GIVEN RECORDS below:

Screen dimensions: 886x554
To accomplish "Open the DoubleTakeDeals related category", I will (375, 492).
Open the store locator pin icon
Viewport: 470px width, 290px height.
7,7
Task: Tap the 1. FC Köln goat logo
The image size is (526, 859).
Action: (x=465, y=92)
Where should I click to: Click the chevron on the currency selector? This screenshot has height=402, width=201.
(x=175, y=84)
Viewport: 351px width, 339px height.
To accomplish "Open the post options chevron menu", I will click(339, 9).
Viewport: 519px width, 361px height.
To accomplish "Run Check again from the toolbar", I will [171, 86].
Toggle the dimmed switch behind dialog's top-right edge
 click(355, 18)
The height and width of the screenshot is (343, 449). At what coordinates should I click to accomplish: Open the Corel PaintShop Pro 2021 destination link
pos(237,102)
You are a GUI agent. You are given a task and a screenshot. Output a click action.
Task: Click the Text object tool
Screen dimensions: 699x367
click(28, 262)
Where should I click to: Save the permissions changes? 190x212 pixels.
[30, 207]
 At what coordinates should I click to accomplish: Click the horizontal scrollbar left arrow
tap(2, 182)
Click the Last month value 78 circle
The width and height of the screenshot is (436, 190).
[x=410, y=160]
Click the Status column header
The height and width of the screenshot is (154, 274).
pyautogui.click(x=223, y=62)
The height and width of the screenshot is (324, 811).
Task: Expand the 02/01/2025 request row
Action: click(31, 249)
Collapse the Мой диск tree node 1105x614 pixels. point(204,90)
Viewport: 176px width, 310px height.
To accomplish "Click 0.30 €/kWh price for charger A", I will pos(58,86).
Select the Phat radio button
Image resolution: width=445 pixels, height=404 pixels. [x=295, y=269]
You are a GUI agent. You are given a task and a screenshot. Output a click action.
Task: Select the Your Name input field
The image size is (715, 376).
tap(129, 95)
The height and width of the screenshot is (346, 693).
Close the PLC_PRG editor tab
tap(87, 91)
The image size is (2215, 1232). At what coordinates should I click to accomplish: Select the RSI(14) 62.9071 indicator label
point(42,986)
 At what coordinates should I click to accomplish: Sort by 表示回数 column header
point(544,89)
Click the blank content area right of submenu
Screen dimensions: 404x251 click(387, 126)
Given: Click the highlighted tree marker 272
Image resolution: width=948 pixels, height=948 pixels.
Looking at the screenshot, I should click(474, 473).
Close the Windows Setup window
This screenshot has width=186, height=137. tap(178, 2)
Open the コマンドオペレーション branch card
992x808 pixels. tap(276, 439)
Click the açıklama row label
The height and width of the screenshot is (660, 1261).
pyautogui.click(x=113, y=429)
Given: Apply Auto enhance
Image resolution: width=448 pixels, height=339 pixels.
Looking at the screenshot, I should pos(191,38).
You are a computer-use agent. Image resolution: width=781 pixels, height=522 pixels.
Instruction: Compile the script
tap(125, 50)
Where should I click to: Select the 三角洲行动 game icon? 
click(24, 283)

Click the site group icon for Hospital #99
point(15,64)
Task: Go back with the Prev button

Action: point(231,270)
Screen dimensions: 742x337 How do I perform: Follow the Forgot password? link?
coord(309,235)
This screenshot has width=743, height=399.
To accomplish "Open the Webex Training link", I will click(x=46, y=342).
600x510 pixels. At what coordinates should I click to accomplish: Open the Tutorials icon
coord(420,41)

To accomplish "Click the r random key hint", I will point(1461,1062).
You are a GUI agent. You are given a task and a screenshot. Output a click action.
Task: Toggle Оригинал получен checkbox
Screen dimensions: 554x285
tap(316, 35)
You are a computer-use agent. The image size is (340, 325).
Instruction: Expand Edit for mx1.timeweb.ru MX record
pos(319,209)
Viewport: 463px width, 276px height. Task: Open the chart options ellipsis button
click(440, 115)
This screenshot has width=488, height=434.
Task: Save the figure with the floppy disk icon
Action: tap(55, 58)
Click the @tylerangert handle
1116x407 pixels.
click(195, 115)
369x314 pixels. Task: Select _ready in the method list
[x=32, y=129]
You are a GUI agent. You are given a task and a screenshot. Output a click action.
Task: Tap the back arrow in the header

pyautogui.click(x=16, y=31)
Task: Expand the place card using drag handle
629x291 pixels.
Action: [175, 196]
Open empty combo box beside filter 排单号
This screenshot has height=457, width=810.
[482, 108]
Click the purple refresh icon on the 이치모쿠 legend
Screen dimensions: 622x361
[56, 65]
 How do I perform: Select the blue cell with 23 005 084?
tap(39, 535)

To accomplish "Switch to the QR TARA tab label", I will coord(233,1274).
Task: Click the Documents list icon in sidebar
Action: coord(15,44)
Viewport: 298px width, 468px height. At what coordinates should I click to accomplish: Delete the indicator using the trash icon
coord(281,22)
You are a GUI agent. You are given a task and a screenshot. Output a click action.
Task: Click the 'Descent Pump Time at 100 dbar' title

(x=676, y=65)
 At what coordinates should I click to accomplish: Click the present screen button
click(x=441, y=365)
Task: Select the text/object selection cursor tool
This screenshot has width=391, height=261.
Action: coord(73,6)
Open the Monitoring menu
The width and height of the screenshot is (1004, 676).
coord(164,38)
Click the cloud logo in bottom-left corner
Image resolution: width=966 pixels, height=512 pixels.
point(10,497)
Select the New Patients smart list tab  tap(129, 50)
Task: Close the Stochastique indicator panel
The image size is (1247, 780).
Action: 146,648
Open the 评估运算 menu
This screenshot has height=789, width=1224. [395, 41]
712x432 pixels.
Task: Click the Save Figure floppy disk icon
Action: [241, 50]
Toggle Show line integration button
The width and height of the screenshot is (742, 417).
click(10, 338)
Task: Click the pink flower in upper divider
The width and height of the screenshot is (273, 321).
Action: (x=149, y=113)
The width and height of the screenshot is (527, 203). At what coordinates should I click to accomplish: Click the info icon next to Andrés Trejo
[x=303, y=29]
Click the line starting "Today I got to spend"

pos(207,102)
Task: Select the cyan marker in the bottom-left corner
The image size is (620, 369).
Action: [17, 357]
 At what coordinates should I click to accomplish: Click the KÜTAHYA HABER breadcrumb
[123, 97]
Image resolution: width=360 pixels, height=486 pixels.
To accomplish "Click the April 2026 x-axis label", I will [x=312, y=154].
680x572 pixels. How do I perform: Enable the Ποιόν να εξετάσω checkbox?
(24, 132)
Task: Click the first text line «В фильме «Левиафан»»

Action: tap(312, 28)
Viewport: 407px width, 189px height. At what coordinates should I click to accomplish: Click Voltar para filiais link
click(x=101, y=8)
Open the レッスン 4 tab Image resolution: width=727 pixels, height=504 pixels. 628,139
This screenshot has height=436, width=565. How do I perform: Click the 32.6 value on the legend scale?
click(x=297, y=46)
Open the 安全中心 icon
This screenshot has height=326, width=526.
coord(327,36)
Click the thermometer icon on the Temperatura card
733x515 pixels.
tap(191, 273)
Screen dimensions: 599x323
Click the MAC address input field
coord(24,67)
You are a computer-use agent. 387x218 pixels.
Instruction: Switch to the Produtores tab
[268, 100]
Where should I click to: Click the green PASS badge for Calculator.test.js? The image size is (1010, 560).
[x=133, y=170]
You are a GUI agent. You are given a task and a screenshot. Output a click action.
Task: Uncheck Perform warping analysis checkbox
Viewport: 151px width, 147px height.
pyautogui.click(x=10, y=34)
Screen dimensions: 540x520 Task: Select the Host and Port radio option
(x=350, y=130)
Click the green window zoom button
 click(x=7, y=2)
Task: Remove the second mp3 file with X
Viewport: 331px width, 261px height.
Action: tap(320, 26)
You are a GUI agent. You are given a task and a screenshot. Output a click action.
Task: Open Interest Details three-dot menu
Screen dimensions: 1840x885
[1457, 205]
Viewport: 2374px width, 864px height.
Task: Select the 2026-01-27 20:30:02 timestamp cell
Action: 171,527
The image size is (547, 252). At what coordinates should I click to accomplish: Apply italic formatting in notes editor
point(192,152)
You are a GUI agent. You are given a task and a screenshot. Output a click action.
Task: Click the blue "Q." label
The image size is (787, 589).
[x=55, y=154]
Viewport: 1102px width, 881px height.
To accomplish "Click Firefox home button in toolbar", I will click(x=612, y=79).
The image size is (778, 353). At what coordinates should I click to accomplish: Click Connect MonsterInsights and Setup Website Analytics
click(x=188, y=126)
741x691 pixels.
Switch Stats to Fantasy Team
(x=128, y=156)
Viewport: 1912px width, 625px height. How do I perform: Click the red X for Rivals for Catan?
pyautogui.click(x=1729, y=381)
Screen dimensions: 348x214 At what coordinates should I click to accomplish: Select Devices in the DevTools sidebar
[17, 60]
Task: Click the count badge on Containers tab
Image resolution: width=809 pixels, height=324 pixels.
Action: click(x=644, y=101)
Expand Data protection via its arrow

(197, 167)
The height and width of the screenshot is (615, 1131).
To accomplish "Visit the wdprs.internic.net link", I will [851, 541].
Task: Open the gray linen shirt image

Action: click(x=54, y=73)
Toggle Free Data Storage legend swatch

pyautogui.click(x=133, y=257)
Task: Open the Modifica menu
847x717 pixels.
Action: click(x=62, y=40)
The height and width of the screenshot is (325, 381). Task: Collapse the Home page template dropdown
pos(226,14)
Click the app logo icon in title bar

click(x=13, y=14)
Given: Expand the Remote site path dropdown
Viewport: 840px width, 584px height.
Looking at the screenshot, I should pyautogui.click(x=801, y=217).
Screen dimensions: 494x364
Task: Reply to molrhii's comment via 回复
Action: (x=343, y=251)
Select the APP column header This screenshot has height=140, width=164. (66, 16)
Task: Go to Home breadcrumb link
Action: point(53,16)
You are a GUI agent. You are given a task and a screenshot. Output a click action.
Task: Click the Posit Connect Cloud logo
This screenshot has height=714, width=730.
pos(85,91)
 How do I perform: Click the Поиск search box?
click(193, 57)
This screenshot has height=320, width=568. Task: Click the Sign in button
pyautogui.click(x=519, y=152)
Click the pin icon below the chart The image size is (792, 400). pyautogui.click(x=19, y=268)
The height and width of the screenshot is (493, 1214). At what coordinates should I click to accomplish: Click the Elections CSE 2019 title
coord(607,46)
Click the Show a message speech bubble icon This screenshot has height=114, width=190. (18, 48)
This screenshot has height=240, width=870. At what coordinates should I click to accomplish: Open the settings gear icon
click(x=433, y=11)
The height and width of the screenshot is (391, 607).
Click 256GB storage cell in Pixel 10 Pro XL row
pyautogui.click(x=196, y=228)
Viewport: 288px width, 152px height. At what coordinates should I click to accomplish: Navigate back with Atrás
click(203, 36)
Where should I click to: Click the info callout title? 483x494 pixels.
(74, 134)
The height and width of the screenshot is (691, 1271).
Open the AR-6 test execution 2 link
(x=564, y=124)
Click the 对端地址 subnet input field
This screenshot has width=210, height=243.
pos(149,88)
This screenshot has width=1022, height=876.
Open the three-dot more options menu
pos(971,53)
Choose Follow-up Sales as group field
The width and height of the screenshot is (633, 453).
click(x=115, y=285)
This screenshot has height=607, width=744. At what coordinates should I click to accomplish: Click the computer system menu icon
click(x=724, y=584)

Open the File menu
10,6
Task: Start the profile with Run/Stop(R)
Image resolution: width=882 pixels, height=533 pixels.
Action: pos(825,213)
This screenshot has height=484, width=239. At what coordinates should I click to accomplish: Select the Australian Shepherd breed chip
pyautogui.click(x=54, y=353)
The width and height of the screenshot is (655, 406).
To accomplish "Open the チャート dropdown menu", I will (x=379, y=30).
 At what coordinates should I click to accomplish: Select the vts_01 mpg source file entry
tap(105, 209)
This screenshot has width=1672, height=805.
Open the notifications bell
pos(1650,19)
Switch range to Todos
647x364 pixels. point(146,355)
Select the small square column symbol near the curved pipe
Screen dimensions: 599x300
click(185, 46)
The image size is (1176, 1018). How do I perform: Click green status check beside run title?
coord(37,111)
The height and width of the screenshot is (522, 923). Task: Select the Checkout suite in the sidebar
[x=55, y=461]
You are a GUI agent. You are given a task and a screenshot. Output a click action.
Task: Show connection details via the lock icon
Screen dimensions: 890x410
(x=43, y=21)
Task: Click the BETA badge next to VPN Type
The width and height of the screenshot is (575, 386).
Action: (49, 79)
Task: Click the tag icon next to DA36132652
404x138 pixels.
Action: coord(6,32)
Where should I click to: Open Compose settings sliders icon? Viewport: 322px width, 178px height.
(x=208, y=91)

End of GIVEN RECORDS.

Count the lines of the entries above in which the string "marker" appears. Supply the number only.

2